Tried other restore points a week old that I had made, same again, no can do!

How does one deny ZA a previous allowed permission for a programme to access the internet? eg that dcxrpaeur.exe for instance!

I'm basically trying to get back to the point before I upgraded to ZA 5.5.062.000 when the machine was just fine (well so I thought minus its inability to restore!).

Any help appreciated.

Cheers

TG

E-Liam
10th Nov 2004, 06:23
Hi TG,

dcxrpaeur.exe is a randomly generated filename by the look of it, possibly a trojan, if it's looking for server access. It may even be specific to stopping ZA work properly.

Please download 'Hijack This!' from here (http://www.thespykiller.co.uk/), unzip, and place it in it’s own folder, (not in the temp folder, or on the desktop) doubleclick HijackThis.exe, and hit "Scan". When the scan is finished, click "Save Log", and copy and paste it in a reply.

This will give us a rundown of what’s going on in your PC. One of us here will be glad to analyse it for you. Don’t fix anything yourself yet, as a lot of the stuff on that list will be harmless or required.

Cheers

Liam

swh
10th Nov 2004, 08:52
The latest update looks for illegial copies of the program, and illegial licence files, like those generated by crack programs downloaded off the net.

If an illegal copy is detected, you will be given two weeks to get legal version, i.e. you get a standard trial period.

Do you have a legal copy ?

Tartan Giant
10th Nov 2004, 10:21
JHi E-Liam,

I've got to leave the fix for two days....... I'm away from home, but when I get back I'll do as you say and report back.

Many thanks.

TG

PS: SWH Do you meana legal copy of ZA ? Yes, registered and all that - and it's only the FREE version, so no big deal anyway.

Tartan Giant
12th Nov 2004, 15:18
Hi E-Liam,

I try to send the log-file, but the board says there are too many images!

I'll sends you a PM and see if we can get round the snag.

Cheers

TG

E-Liam
12th Nov 2004, 17:28
Hi TG,

The first thing you need to do, is to place Hijack This in it’s own folder (e.g. C:\HJT\….) so it can generate backup files to the same folder; needed should an entry be accidentally deleted. Then please run a new HJT! Scan, and check to fix the following entries, being sure to double check that you haven't missed any. Next, close all browser windows and click the Fix checked button…

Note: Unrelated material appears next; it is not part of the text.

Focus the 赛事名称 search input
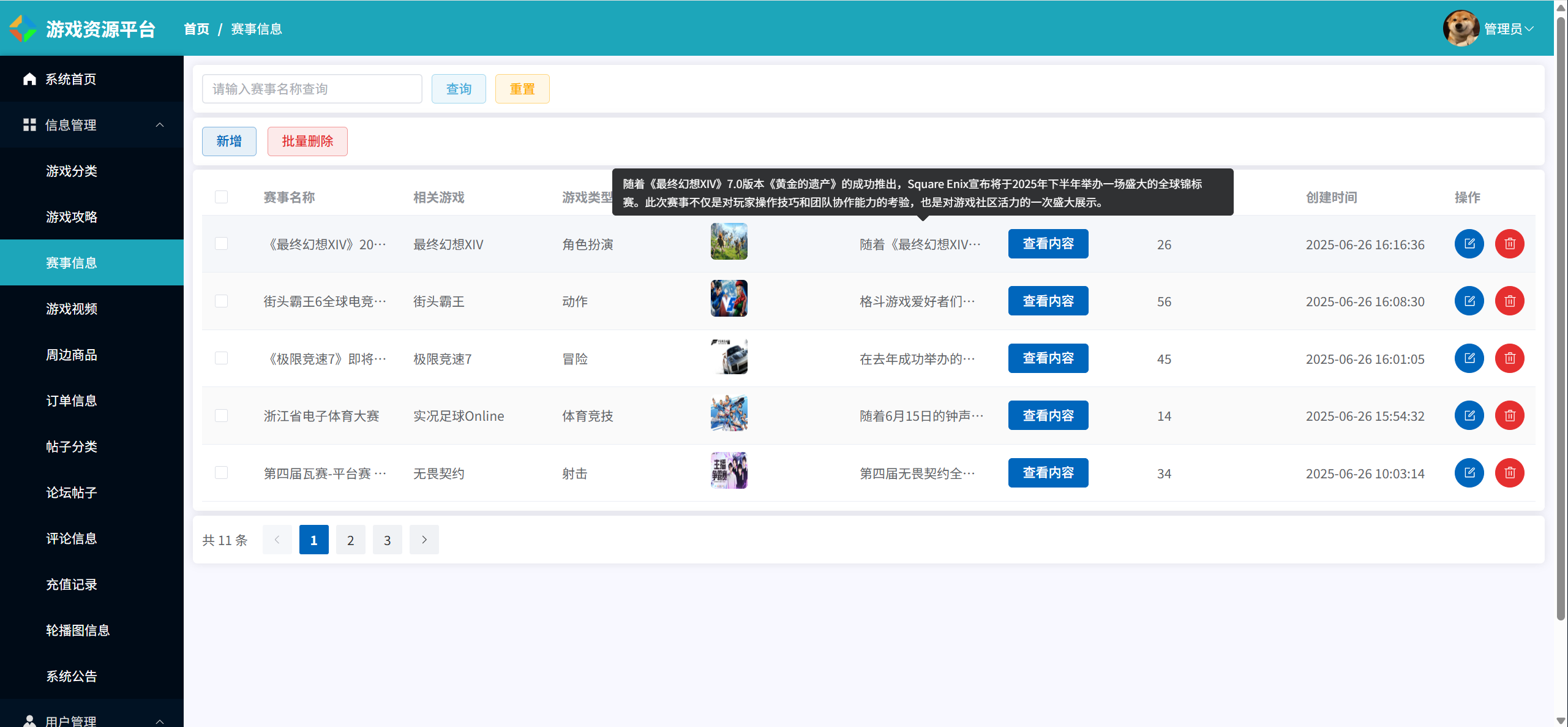The image size is (1568, 727). click(x=312, y=89)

O1 - Hosts: 203.161.127.141 www.dcsresearch.com

O3 - Toolbar: Enfish Find... - {1F680408-B58A-40B0-A330-50A344786F97} - C:\Program Files\Enfish Corporation\Client\EtiFndBr.dll

O3 - Toolbar: (no name) - {62999427-33FC-4baf-9C9C-BCE6BD127F08} - (no file)

O4 - HKLM\..\Run: [WindowsRegKey upd4te2d4te] dcxrpaeur.exe

O4 - HKLM\..\RunServices: [WindowsRegKey upd4te2d4te] dcxrpaeur.exe

O4 - HKCU\..\Run: [Slingshot Tray App] C:\Program Files\Enfish Corporation\Client\EtiTray.exe /startup

O4 - HKCU\..\Run: [WindowsRegKey upd4te2d4te] dcxrpaeur.exe

O4 - Global Startup: Image Transfer.lnk = ?

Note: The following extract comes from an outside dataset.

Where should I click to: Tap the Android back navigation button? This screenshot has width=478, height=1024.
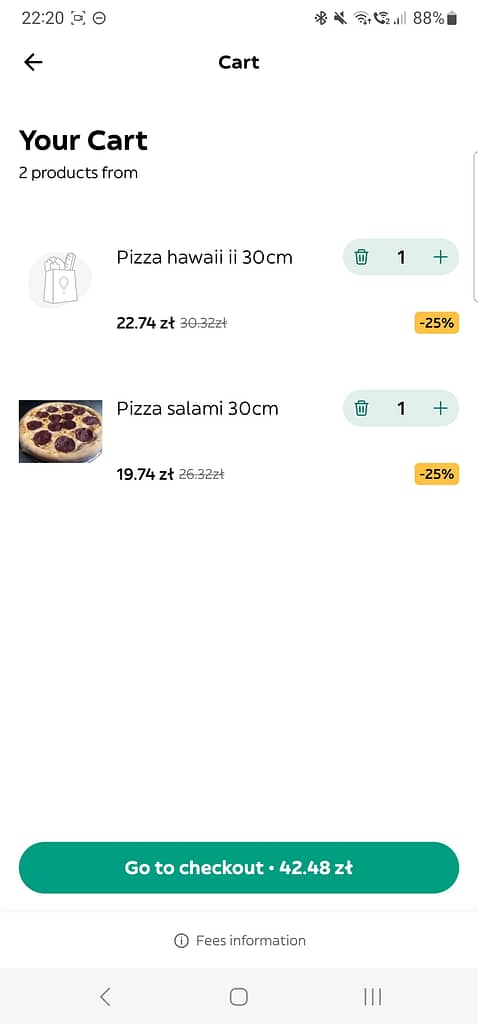click(105, 997)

O16 - DPF: EtiGrab - http://www.enfish.com/smart_install/etiGrab.cab

O18 - Protocol: eti - {3AAE7392-E7AA-11D2-969E-00105A088846} - C:\Program Files\Enfish Corporation\Client\EtiPBrkr.dll

Next, please double click on the My Computer icon on the desktop. Go to Tools | Folder Options, click on the View tab and make sure that Show hidden files and folders is checked. Also uncheck Hide protected operating system files. Now click Apply to all folders, then click Apply then OK.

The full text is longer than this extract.